* Task item: Give the listing again exactly as written.

** Recorded data follows **

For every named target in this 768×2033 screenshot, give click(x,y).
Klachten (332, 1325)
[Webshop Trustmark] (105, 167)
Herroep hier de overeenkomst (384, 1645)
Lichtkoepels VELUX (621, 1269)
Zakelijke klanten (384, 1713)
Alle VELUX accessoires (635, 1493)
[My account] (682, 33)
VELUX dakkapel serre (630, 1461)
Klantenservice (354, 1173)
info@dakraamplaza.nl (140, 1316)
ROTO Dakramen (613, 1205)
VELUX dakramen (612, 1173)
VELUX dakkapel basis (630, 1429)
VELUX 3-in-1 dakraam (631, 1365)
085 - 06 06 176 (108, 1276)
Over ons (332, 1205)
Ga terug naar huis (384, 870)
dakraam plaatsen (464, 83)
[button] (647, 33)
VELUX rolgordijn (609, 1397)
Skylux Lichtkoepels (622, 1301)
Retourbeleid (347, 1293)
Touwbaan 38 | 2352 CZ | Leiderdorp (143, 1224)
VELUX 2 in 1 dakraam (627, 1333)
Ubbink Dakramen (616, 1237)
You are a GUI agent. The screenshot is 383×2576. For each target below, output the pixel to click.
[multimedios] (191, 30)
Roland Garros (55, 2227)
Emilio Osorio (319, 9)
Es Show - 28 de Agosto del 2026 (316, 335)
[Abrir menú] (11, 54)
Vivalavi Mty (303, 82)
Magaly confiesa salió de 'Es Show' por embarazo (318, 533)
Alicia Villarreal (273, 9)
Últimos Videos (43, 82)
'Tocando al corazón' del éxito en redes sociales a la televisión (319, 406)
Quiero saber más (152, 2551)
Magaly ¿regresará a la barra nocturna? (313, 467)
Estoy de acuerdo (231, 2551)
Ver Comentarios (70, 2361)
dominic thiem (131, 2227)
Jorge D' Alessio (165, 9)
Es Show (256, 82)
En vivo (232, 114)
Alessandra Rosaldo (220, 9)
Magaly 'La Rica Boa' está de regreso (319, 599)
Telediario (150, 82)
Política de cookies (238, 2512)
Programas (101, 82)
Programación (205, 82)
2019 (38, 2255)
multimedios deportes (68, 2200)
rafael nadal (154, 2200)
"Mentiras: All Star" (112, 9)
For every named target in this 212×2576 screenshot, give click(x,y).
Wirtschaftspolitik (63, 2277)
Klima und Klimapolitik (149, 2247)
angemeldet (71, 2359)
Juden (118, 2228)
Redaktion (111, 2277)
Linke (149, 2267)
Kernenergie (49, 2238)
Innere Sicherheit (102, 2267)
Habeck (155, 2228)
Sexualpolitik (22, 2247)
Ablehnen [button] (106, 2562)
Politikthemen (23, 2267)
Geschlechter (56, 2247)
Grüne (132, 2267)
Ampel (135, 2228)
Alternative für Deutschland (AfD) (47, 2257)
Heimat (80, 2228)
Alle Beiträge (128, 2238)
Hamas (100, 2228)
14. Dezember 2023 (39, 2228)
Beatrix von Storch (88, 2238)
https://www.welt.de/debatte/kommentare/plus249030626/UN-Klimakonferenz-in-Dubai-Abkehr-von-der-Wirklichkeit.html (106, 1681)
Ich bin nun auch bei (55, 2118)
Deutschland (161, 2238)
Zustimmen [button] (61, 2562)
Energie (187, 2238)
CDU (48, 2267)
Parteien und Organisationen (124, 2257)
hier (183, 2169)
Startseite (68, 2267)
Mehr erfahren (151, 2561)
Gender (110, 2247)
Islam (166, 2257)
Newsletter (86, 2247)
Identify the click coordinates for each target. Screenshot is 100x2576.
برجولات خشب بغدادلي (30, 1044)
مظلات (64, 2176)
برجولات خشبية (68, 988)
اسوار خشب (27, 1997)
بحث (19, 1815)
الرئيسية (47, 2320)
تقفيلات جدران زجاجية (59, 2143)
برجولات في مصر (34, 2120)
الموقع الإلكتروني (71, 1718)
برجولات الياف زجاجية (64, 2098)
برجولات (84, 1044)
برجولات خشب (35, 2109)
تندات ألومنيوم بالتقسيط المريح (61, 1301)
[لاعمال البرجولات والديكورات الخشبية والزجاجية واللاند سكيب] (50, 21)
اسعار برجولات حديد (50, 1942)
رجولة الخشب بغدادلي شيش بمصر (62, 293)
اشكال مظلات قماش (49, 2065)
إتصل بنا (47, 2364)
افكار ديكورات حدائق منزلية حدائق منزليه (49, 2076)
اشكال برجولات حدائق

** End of Recorded data **

* Exercise output:
For every named target in this 768×2033 screenshot, give click(x,y).
Klachten (332, 1325)
[Webshop Trustmark] (105, 167)
Herroep hier de overeenkomst (384, 1645)
Lichtkoepels VELUX (621, 1269)
Zakelijke klanten (384, 1713)
Alle VELUX accessoires (635, 1493)
[My account] (682, 33)
VELUX dakkapel serre (630, 1461)
Klantenservice (354, 1173)
info@dakraamplaza.nl (140, 1316)
ROTO Dakramen (613, 1205)
VELUX dakramen (612, 1173)
VELUX dakkapel basis (630, 1429)
VELUX 3-in-1 dakraam (631, 1365)
085 - 06 06 176 (108, 1276)
Over ons (332, 1205)
Ga terug naar huis (384, 870)
dakraam plaatsen (464, 83)
[button] (647, 33)
VELUX rolgordijn (609, 1397)
Skylux Lichtkoepels (622, 1301)
Retourbeleid (347, 1293)
Touwbaan 38 | 2352 CZ | Leiderdorp (143, 1224)
VELUX 2 in 1 dakraam (627, 1333)
Ubbink Dakramen (616, 1237)
You are a GUI agent. The screenshot is 383×2576. For each target below, output the pixel to click.
[multimedios] (191, 30)
Roland Garros (55, 2227)
Emilio Osorio (319, 9)
Es Show - 28 de Agosto del 2026 (316, 335)
[Abrir menú] (11, 54)
Vivalavi Mty (303, 82)
Magaly confiesa salió de 'Es Show' por embarazo (318, 533)
Alicia Villarreal (273, 9)
Últimos Videos (43, 82)
'Tocando al corazón' del éxito en redes sociales a la televisión (319, 406)
Quiero saber más (152, 2551)
Magaly ¿regresará a la barra nocturna? (313, 467)
Estoy de acuerdo (231, 2551)
Ver Comentarios (70, 2361)
dominic thiem (131, 2227)
Jorge D' Alessio (165, 9)
Es Show (256, 82)
En vivo (232, 114)
Alessandra Rosaldo (220, 9)
Magaly 'La Rica Boa' está de regreso (319, 599)
Telediario (150, 82)
Política de cookies (238, 2512)
Programas (101, 82)
Programación (205, 82)
2019 (38, 2255)
multimedios deportes (68, 2200)
rafael nadal (154, 2200)
"Mentiras: All Star" (112, 9)
For every named target in this 212×2576 screenshot, give click(x,y).
Wirtschaftspolitik (63, 2277)
Klima und Klimapolitik (149, 2247)
angemeldet (71, 2359)
Juden (118, 2228)
Redaktion (111, 2277)
Linke (149, 2267)
Kernenergie (49, 2238)
Innere Sicherheit (102, 2267)
Habeck (155, 2228)
Sexualpolitik (22, 2247)
Ablehnen [button] (106, 2562)
Politikthemen (23, 2267)
Geschlechter (56, 2247)
Grüne (132, 2267)
Ampel (135, 2228)
Alternative für Deutschland (AfD) (47, 2257)
Heimat (80, 2228)
Alle Beiträge (128, 2238)
Hamas (100, 2228)
14. Dezember 2023 (39, 2228)
Beatrix von Storch (88, 2238)
https://www.welt.de/debatte/kommentare/plus249030626/UN-Klimakonferenz-in-Dubai-Abkehr-von-der-Wirklichkeit.html (106, 1681)
Ich bin nun auch bei (55, 2118)
Deutschland (161, 2238)
Zustimmen [button] (61, 2562)
Energie (187, 2238)
CDU (48, 2267)
Parteien und Organisationen (124, 2257)
hier (183, 2169)
Startseite (68, 2267)
Mehr erfahren (151, 2561)
Gender (110, 2247)
Islam (166, 2257)
Newsletter (86, 2247)
Identify the click coordinates for each target. Screenshot is 100x2576.
برجولات خشب بغدادلي (30, 1044)
مظلات (64, 2176)
برجولات خشبية (68, 988)
اسوار خشب (27, 1997)
بحث (19, 1815)
الرئيسية (47, 2320)
تقفيلات جدران زجاجية (59, 2143)
برجولات في مصر (34, 2120)
الموقع الإلكتروني (71, 1718)
برجولات الياف زجاجية (64, 2098)
برجولات (84, 1044)
برجولات خشب (35, 2109)
تندات ألومنيوم بالتقسيط المريح (61, 1301)
[لاعمال البرجولات والديكورات الخشبية والزجاجية واللاند سكيب] (50, 21)
اسعار برجولات حديد (50, 1942)
رجولة الخشب بغدادلي شيش بمصر (62, 293)
اشكال مظلات قماش (49, 2065)
إتصل بنا (47, 2364)
افكار ديكورات حدائق منزلية حدائق منزليه (49, 2076)
اشكال برجولات حدائق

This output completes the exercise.